**Task to carry out:**
Rewrite the data below with every "Identify the location of" swapped for "Point out where to find", leaving everything else as it is.

Excerpts from a dataset:
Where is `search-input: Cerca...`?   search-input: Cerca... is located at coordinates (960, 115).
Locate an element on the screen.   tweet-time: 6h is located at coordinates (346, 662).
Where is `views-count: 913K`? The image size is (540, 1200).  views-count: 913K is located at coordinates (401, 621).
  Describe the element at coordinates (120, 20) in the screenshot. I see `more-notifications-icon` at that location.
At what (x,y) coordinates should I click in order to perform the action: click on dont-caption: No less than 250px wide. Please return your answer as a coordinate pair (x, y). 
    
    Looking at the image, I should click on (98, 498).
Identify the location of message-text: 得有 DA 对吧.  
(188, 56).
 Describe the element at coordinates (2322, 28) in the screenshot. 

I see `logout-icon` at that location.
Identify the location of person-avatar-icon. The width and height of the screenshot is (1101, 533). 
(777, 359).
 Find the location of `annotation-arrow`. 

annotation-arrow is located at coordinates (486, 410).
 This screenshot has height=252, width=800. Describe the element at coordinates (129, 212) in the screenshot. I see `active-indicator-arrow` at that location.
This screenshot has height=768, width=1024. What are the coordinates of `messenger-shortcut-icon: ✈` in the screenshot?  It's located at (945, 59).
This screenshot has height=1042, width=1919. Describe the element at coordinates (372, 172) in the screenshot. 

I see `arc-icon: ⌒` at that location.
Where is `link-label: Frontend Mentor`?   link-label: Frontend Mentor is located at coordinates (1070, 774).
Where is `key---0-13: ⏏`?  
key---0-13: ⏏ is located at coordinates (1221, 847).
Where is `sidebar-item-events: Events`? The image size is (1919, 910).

**Written reply:**
Where is `search-input: Cerca...`?   search-input: Cerca... is located at coordinates (960, 115).
Locate an element on the screen.   tweet-time: 6h is located at coordinates (346, 662).
Where is `views-count: 913K`? The image size is (540, 1200).  views-count: 913K is located at coordinates (401, 621).
  Describe the element at coordinates (120, 20) in the screenshot. I see `more-notifications-icon` at that location.
At what (x,y) coordinates should I click in order to perform the action: click on dont-caption: No less than 250px wide. Please return your answer as a coordinate pair (x, y). 
    
    Looking at the image, I should click on (98, 498).
Point out where to find message-text: 得有 DA 对吧.  
(188, 56).
 Describe the element at coordinates (2322, 28) in the screenshot. 

I see `logout-icon` at that location.
Point out where to find person-avatar-icon. The width and height of the screenshot is (1101, 533). 
(777, 359).
 Find the location of `annotation-arrow`. 

annotation-arrow is located at coordinates (486, 410).
 This screenshot has height=252, width=800. Describe the element at coordinates (129, 212) in the screenshot. I see `active-indicator-arrow` at that location.
This screenshot has height=768, width=1024. What are the coordinates of `messenger-shortcut-icon: ✈` in the screenshot?  It's located at (945, 59).
This screenshot has height=1042, width=1919. Describe the element at coordinates (372, 172) in the screenshot. 

I see `arc-icon: ⌒` at that location.
Where is `link-label: Frontend Mentor`?   link-label: Frontend Mentor is located at coordinates (1070, 774).
Where is `key---0-13: ⏏`?  
key---0-13: ⏏ is located at coordinates (1221, 847).
Where is `sidebar-item-events: Events`? The image size is (1919, 910).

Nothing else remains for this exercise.